Senior Algorithm Engineer, CodeGeex, Wisdom Spectrum AI

He graduated from the University of Texas with a master's degree in software engineering in 2017, and has been engaged in NLP-related research since graduation, focusing on model training and application landing. He joined Smart Spectrum AI in 2023, and is responsible for CodeGeex code model, Embedding model training, and led the landing of CodeGeeX project-level intelligent Q&A, connected search and other functions.

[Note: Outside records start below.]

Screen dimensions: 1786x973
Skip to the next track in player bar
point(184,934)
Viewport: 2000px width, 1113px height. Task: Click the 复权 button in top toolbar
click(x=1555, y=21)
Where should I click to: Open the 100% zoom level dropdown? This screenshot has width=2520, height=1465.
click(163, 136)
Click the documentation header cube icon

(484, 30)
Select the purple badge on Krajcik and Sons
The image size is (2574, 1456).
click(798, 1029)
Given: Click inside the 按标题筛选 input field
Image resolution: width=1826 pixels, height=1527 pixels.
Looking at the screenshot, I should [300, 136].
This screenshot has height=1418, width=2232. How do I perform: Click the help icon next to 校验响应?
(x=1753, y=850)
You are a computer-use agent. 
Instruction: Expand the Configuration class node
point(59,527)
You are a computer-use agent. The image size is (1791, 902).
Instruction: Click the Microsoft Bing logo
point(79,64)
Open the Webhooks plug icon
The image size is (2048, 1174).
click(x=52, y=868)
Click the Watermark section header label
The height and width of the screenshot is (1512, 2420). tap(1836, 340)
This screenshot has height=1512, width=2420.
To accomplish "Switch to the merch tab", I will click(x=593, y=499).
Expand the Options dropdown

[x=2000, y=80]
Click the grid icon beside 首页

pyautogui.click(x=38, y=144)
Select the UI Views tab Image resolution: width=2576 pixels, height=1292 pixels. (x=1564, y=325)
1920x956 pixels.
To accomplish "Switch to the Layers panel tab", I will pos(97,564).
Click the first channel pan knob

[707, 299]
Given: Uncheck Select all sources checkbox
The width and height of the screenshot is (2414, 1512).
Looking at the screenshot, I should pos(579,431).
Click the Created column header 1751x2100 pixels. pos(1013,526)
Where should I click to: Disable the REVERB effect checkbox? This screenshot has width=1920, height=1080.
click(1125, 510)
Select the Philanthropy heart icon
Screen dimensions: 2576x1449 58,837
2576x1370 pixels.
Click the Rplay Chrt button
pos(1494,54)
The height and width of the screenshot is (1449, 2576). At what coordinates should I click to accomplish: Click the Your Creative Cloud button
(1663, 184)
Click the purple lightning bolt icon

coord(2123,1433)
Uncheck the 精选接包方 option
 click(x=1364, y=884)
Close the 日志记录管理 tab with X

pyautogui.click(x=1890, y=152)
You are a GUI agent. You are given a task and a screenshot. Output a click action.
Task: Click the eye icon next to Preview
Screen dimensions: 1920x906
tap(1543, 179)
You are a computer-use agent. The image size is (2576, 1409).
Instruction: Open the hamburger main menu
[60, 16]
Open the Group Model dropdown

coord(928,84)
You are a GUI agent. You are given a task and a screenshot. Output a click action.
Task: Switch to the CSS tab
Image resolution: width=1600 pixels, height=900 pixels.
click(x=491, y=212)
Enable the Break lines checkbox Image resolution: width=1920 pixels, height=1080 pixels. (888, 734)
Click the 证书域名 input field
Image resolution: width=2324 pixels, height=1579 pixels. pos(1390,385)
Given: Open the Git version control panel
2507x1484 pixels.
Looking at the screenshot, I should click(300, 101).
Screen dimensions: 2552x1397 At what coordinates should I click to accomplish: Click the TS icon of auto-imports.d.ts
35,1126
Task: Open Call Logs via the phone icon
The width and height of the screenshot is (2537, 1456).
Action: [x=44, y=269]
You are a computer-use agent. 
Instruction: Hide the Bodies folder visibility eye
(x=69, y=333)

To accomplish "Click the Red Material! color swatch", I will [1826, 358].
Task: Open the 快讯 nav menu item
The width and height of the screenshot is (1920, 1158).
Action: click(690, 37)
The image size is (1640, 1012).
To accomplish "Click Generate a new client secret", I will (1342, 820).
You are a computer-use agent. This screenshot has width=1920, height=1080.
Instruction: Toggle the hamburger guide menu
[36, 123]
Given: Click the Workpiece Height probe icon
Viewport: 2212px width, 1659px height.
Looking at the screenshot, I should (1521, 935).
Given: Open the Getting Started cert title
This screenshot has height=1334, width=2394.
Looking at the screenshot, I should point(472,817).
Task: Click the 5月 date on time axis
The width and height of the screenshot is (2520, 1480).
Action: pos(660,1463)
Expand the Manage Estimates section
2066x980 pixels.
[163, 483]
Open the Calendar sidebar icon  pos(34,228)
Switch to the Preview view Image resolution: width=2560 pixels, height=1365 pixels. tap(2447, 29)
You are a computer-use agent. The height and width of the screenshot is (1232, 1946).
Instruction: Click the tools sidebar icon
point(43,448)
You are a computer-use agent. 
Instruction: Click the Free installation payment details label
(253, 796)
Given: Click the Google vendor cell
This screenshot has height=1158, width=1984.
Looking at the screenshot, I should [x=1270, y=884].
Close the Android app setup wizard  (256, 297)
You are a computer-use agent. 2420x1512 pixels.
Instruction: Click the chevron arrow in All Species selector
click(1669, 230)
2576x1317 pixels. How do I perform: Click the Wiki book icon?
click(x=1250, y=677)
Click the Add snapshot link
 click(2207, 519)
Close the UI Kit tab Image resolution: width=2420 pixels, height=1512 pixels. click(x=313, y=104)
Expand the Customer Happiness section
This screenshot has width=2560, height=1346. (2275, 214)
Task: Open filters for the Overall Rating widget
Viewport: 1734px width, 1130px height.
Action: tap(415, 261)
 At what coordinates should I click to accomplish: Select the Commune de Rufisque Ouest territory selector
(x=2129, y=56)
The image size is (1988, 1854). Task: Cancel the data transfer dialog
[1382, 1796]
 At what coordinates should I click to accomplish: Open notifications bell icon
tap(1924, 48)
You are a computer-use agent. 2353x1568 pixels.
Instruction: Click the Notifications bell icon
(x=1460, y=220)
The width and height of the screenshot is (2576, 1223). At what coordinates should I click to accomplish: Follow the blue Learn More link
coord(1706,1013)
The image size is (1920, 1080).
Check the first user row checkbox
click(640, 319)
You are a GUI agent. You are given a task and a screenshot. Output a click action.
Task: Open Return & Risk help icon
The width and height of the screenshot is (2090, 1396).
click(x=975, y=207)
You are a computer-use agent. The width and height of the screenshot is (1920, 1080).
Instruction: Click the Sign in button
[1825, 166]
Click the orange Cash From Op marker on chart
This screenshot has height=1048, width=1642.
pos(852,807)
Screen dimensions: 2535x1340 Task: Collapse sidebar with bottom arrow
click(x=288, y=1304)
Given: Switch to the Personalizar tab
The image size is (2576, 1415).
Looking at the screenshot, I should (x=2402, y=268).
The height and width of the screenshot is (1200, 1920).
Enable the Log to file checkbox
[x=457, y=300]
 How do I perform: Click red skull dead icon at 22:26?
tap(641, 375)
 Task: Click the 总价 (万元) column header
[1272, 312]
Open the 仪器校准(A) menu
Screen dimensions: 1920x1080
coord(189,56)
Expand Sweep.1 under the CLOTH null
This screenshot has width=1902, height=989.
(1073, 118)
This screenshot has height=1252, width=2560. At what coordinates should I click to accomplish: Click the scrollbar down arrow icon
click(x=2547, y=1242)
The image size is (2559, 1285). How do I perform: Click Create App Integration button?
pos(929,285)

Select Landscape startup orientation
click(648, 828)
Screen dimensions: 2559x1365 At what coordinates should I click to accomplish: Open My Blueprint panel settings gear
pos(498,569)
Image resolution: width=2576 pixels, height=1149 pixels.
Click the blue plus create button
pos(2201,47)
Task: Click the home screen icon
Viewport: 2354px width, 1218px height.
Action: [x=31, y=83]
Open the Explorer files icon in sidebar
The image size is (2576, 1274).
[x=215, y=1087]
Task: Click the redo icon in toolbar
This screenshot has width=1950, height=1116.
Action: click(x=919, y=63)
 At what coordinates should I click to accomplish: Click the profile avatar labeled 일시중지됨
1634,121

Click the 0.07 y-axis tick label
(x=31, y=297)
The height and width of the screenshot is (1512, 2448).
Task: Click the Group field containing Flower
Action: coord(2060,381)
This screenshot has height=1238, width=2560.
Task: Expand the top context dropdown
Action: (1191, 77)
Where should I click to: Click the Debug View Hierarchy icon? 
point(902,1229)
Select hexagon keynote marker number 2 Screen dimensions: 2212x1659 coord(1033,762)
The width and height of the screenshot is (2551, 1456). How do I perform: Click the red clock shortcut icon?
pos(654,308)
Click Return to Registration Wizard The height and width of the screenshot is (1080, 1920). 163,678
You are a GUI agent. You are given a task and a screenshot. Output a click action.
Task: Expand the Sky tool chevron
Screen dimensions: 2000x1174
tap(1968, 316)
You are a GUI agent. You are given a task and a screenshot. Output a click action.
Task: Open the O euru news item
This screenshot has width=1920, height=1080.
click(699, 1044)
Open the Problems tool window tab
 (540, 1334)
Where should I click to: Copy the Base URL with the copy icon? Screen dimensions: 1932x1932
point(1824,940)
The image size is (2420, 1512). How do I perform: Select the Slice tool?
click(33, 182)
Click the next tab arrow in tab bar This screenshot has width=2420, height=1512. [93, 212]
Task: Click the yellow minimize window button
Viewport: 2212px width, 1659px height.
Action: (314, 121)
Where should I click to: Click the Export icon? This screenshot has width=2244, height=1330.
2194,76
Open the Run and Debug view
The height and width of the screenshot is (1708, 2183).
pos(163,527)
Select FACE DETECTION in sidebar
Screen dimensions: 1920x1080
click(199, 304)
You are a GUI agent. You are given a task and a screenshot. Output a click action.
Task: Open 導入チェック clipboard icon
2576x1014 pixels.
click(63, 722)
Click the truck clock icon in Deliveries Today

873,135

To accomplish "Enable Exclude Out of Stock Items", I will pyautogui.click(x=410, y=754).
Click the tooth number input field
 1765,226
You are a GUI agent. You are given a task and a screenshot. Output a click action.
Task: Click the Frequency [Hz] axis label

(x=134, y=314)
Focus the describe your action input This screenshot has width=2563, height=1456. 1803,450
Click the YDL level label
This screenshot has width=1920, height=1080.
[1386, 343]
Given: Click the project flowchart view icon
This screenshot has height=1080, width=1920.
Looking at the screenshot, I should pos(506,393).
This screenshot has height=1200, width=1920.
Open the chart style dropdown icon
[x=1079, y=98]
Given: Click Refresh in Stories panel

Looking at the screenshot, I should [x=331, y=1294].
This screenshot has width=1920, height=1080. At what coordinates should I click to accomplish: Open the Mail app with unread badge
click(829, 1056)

Currently, he is in charge of cutting-edge algorithm development in CodeGeeX team, aiming to promote the innovation and application of big model technology in the code field.

Topic

CodeGeex-based AI Coding Practice and Exploration

With the rise of large language models, researchers are increasingly exploring its application in various verticals, such as the code domain. In this domain, large models have achieved remarkable success in code completion, intelligent Q&A, and so on. However, they still exhibit many limitations and shortcomings in certain scenarios, especially in the software engineering domain, in terms of how to use big models to understand the whole project and how to complete automatic fixes for vulnerabilities in engineering. Based on this, we would like to introduce to you some of our practices and explorations in this area and scenario, and we expect that this work can provide some insights to promote the future development of code-based big models in software engineering. Outline: this presentation is divided into three main parts: 1. Introducing the development of AI technology in the programming field 2. Introducing the CodeGeex team, and the main achievements at the model and product level. 3. Introduce CodeGeex team's practices and explorations in the field of software engineering.